→ PROBLEM
Reproduce the rows starting at the line that contains "Where should I" and ending at the line that contains "point(73,48)", with both of those lines included. Leave the pictures out of your copy.

→ EXTRACTED ENTRIES

==============================

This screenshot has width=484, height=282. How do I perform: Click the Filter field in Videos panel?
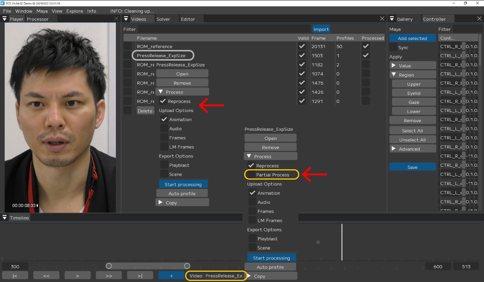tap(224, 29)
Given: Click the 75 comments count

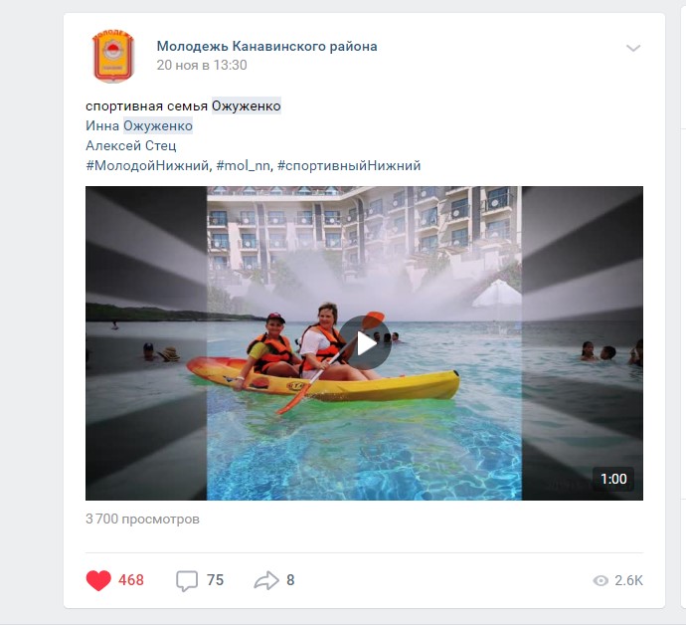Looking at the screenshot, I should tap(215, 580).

==============================

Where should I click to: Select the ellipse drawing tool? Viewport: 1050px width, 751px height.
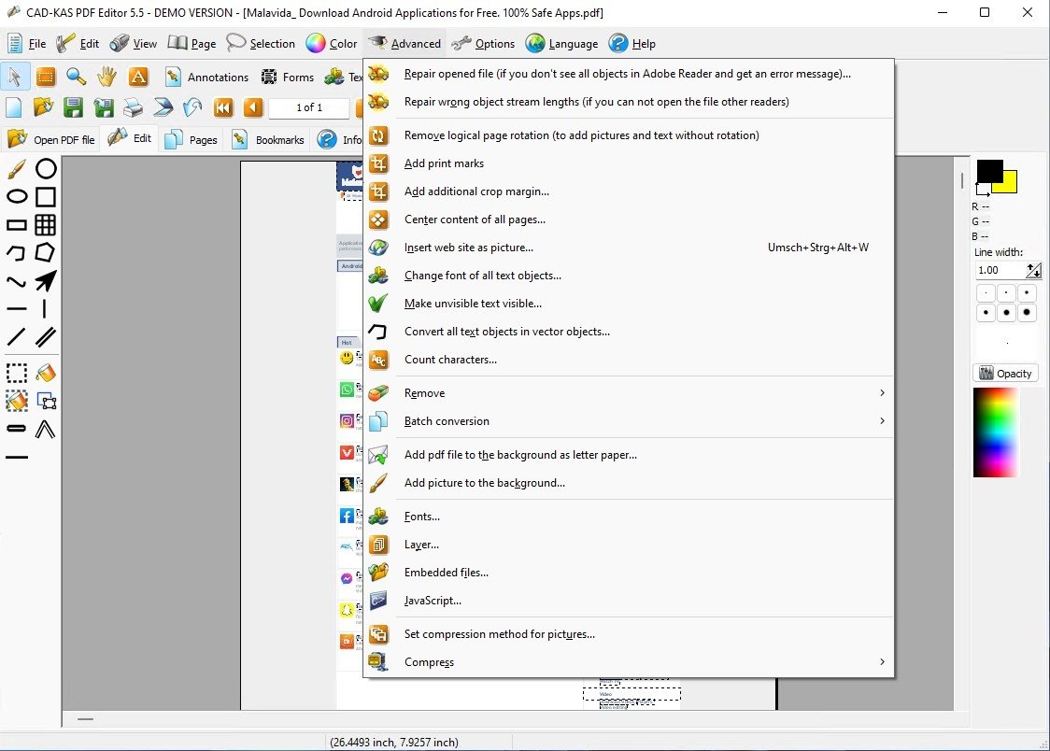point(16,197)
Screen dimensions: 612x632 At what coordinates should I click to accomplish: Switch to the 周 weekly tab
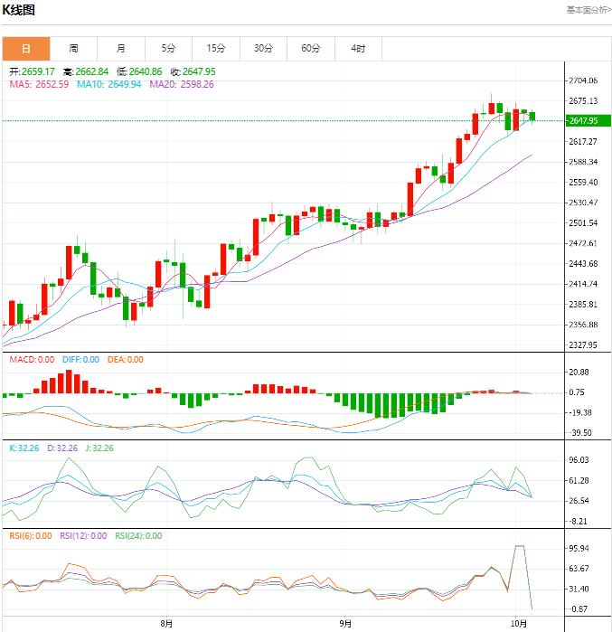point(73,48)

==============================

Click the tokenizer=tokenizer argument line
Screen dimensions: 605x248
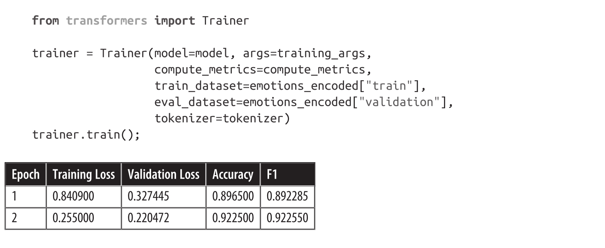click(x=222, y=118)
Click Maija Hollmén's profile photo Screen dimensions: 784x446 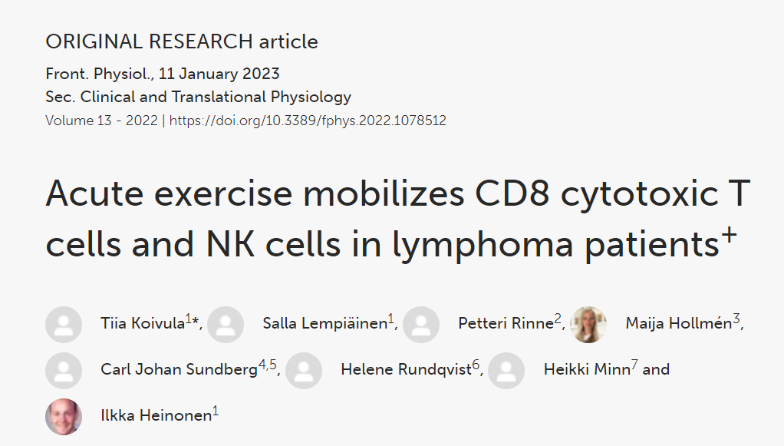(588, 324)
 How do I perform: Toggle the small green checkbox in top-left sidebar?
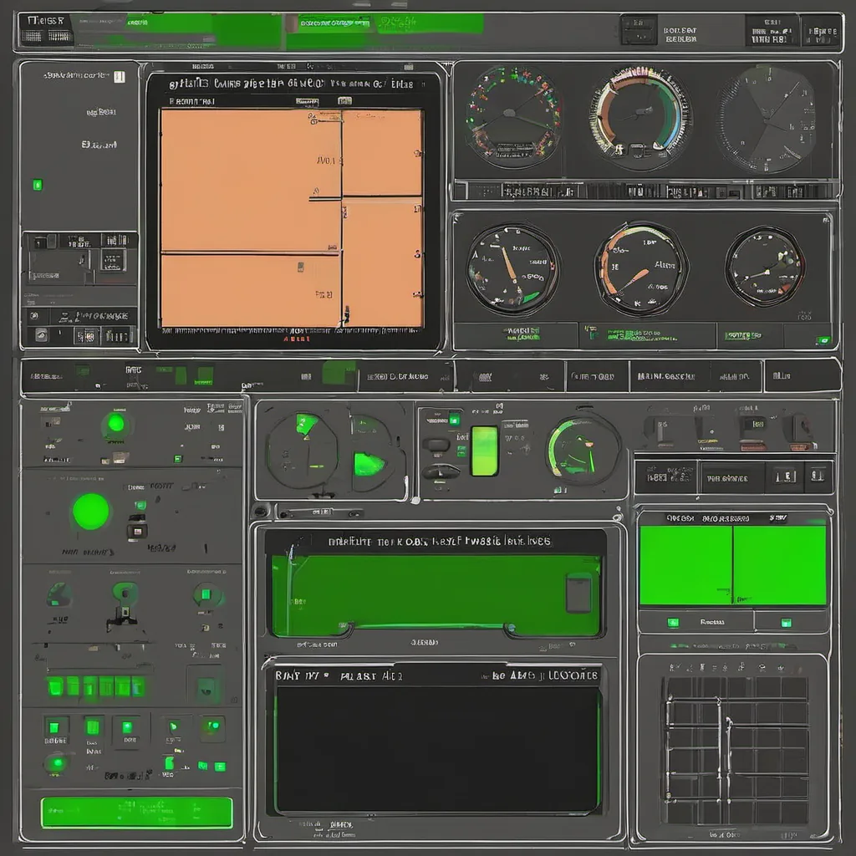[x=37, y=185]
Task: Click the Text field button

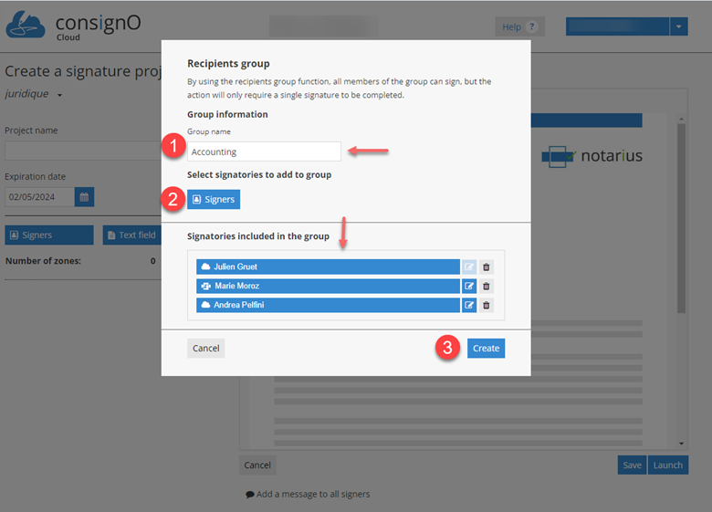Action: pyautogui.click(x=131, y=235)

==============================

→ RESULT FOR THIS EXERCISE
Where should I click to: Select the ellipse drawing tool? Viewport: 1050px width, 751px height.
point(16,197)
Screen dimensions: 612x632 At what coordinates should I click to accomplish: Switch to the 周 weekly tab
point(73,48)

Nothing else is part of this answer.